▶ Supplied entries:

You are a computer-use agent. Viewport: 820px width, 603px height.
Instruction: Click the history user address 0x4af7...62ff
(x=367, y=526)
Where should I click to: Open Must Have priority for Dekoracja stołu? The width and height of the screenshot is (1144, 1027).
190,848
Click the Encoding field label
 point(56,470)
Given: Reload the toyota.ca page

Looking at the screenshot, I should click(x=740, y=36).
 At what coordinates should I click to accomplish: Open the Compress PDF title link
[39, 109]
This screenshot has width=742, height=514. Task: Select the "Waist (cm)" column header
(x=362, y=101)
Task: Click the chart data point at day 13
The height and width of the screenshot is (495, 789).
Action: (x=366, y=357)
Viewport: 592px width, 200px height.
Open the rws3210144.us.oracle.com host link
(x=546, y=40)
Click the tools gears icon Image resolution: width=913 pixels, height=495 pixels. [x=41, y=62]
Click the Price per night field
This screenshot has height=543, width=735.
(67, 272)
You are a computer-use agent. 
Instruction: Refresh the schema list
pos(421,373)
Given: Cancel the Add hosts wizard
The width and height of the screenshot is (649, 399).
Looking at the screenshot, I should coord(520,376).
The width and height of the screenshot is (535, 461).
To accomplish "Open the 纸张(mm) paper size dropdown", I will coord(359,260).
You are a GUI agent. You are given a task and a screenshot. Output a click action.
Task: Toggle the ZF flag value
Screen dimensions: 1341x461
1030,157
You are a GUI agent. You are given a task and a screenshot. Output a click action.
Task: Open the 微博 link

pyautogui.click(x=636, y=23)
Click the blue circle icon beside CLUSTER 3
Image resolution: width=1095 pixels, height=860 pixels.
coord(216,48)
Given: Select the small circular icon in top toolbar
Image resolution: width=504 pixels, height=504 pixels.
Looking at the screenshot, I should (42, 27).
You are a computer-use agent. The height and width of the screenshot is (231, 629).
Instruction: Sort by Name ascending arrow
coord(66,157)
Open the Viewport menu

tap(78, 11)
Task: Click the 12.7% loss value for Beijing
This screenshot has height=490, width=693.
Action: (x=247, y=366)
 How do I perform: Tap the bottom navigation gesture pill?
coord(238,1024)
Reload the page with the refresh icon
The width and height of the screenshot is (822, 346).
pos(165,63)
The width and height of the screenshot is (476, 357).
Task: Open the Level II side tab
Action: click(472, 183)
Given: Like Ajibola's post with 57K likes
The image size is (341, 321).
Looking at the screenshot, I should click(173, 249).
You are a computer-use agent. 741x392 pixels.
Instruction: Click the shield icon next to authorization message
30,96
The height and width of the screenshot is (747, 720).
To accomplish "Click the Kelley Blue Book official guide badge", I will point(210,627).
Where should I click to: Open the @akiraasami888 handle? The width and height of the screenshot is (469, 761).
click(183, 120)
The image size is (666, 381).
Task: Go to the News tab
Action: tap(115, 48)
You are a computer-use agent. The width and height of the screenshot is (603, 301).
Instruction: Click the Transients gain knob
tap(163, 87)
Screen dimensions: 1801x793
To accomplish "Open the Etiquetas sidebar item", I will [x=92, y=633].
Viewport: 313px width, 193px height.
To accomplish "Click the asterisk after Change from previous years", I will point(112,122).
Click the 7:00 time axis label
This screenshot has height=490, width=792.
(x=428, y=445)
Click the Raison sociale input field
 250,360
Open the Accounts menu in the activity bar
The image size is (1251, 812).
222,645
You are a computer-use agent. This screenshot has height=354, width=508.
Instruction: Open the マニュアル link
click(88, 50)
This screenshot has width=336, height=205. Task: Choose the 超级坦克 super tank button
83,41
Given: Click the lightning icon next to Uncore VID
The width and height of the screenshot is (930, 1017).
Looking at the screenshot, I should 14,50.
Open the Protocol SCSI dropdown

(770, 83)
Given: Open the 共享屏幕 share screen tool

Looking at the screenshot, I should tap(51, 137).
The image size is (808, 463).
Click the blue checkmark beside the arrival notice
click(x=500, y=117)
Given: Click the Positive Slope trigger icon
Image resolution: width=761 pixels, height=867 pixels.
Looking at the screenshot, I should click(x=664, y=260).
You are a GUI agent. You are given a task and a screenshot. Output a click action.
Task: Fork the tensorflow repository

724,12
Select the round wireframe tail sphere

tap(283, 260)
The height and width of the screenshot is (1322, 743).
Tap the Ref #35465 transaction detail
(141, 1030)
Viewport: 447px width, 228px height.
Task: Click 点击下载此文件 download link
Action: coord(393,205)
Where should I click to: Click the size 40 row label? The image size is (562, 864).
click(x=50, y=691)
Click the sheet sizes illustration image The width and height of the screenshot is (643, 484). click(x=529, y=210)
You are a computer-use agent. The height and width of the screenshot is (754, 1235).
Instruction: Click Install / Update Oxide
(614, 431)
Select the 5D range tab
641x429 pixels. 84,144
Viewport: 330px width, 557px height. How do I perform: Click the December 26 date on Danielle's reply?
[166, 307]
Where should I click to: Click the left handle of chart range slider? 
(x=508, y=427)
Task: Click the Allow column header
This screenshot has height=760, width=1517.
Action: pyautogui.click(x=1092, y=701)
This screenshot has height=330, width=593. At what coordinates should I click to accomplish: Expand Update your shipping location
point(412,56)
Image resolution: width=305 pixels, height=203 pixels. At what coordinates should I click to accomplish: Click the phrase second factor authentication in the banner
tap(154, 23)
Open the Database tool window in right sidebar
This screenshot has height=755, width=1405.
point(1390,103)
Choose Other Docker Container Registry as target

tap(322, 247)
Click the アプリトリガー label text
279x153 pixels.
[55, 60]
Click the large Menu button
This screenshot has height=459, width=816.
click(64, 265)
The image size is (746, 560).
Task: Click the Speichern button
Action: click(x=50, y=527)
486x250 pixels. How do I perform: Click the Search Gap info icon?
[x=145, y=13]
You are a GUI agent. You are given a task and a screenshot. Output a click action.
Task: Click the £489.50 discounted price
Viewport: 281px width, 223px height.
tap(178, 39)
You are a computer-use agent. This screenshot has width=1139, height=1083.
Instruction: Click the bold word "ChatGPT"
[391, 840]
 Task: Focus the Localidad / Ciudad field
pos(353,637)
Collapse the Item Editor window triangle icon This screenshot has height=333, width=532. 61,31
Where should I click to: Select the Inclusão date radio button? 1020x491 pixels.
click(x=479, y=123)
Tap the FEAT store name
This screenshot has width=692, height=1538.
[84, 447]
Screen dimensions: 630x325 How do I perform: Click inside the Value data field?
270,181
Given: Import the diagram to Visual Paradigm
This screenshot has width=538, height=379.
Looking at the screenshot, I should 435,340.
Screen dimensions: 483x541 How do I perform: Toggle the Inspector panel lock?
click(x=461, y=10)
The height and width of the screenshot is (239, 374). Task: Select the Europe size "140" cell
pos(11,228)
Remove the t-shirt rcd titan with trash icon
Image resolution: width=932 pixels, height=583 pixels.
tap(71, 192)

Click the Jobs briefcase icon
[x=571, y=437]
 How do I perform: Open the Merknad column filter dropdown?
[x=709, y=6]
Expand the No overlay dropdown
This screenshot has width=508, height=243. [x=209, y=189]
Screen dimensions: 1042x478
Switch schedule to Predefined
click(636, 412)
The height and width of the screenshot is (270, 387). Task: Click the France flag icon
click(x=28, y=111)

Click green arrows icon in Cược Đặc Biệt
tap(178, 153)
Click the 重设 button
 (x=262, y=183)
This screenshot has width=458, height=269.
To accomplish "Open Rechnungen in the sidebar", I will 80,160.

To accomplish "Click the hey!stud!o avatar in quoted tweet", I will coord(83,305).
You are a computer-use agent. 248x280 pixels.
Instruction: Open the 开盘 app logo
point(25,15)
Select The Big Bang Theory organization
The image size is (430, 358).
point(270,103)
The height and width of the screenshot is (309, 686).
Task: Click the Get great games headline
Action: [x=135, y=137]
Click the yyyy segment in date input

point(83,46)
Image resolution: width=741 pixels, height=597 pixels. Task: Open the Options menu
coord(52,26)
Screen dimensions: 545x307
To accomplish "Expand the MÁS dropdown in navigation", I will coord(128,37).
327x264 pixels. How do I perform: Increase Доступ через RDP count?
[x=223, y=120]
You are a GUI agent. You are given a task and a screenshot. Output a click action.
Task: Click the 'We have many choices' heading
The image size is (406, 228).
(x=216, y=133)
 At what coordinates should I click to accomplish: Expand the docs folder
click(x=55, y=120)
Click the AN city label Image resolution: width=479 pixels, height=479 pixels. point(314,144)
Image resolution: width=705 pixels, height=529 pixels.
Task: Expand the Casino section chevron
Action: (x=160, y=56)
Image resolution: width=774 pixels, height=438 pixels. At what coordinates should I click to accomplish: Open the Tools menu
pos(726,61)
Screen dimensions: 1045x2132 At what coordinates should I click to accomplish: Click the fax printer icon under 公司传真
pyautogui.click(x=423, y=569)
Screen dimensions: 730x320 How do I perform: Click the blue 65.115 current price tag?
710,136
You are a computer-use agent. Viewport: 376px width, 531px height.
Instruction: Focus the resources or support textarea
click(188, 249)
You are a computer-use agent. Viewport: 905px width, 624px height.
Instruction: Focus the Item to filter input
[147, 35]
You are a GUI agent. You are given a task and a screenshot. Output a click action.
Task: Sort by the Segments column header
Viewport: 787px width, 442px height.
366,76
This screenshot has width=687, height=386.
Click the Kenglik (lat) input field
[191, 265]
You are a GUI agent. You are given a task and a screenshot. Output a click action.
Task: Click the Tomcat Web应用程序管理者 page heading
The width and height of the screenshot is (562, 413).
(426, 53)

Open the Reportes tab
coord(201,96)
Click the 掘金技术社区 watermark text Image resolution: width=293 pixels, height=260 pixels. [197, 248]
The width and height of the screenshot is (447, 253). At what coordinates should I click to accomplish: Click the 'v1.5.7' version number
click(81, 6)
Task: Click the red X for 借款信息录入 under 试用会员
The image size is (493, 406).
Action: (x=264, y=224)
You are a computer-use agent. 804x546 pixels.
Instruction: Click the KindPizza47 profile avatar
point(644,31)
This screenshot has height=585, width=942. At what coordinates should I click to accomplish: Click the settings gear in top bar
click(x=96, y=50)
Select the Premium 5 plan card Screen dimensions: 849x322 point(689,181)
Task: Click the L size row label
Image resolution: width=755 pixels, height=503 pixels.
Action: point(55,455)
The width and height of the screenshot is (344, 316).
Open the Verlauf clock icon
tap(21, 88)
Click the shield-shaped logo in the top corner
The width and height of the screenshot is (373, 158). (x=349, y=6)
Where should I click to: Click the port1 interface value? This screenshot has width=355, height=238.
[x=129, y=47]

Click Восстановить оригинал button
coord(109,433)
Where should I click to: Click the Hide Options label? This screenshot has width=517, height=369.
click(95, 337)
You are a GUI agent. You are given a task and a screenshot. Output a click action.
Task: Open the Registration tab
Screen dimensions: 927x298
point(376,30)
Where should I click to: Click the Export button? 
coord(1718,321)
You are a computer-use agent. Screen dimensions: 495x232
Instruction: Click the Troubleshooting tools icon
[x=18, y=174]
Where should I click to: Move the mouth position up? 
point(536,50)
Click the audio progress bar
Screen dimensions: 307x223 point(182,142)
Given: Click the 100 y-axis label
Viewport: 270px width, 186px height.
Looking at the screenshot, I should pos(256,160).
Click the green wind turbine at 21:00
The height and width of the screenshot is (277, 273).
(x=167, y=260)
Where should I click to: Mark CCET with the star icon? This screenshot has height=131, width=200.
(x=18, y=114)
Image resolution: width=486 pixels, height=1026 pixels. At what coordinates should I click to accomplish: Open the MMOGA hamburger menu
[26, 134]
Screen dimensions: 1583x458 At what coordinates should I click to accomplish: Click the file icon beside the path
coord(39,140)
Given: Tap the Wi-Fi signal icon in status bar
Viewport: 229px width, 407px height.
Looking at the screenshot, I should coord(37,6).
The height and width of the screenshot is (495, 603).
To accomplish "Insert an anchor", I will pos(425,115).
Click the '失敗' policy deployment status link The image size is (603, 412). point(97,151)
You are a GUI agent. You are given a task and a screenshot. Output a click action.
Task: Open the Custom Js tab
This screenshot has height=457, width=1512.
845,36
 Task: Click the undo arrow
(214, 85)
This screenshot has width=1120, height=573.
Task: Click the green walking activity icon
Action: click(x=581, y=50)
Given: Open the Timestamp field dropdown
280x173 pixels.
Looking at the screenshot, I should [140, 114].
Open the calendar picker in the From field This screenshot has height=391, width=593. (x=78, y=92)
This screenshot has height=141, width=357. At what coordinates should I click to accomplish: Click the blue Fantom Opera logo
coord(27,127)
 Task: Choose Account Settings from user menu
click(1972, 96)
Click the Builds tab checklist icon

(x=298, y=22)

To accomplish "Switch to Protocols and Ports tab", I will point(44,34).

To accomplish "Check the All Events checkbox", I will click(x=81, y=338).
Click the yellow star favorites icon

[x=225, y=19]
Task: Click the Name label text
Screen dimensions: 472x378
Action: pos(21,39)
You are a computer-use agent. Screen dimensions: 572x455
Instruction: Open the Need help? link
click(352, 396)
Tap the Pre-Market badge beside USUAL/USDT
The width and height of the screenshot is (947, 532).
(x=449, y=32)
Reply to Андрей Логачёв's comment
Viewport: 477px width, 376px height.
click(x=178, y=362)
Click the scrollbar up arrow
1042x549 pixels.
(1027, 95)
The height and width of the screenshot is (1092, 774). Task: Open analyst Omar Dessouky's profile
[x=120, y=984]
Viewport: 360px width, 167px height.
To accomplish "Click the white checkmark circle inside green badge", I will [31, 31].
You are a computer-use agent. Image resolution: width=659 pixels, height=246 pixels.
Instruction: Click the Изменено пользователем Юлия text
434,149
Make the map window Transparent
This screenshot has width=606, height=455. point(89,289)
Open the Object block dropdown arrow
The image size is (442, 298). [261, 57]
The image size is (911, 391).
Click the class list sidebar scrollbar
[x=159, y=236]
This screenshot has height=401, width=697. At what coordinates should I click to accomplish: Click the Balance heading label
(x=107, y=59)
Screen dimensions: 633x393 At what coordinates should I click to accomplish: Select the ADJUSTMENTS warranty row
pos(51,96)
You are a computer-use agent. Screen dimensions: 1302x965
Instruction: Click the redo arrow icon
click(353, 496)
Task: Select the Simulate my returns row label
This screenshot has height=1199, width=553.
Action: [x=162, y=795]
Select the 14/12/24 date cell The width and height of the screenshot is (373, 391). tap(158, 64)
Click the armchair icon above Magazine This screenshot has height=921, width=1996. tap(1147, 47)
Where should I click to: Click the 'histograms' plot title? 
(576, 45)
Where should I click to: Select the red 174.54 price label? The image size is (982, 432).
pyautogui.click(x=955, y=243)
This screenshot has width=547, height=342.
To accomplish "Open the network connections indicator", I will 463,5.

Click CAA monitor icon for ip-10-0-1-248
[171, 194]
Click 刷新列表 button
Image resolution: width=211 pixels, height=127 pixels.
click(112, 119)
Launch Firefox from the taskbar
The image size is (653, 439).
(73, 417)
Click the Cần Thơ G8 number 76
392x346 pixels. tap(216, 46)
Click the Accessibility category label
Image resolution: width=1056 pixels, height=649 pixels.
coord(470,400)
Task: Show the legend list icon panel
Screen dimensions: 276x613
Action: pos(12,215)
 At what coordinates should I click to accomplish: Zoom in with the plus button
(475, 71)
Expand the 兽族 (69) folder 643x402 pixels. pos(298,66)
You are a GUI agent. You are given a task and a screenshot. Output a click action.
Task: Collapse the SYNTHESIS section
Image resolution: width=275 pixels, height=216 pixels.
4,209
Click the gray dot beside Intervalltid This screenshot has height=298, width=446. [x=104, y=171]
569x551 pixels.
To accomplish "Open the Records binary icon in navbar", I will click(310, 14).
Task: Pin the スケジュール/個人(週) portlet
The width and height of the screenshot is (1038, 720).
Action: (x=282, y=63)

▶ Aim of the task:
Reproduce verbatim the lines above, from the line with "Task: Choose Account Settings from user menu" through the line with "Tap the Pre-Market badge beside USUAL/USDT".

▶ Answer section:
 Task: Choose Account Settings from user menu
click(1972, 96)
Click the Builds tab checklist icon

(x=298, y=22)

To accomplish "Switch to Protocols and Ports tab", I will point(44,34).

To accomplish "Check the All Events checkbox", I will click(x=81, y=338).
Click the yellow star favorites icon

[x=225, y=19]
Task: Click the Name label text
Screen dimensions: 472x378
Action: pos(21,39)
You are a computer-use agent. Screen dimensions: 572x455
Instruction: Open the Need help? link
click(352, 396)
Tap the Pre-Market badge beside USUAL/USDT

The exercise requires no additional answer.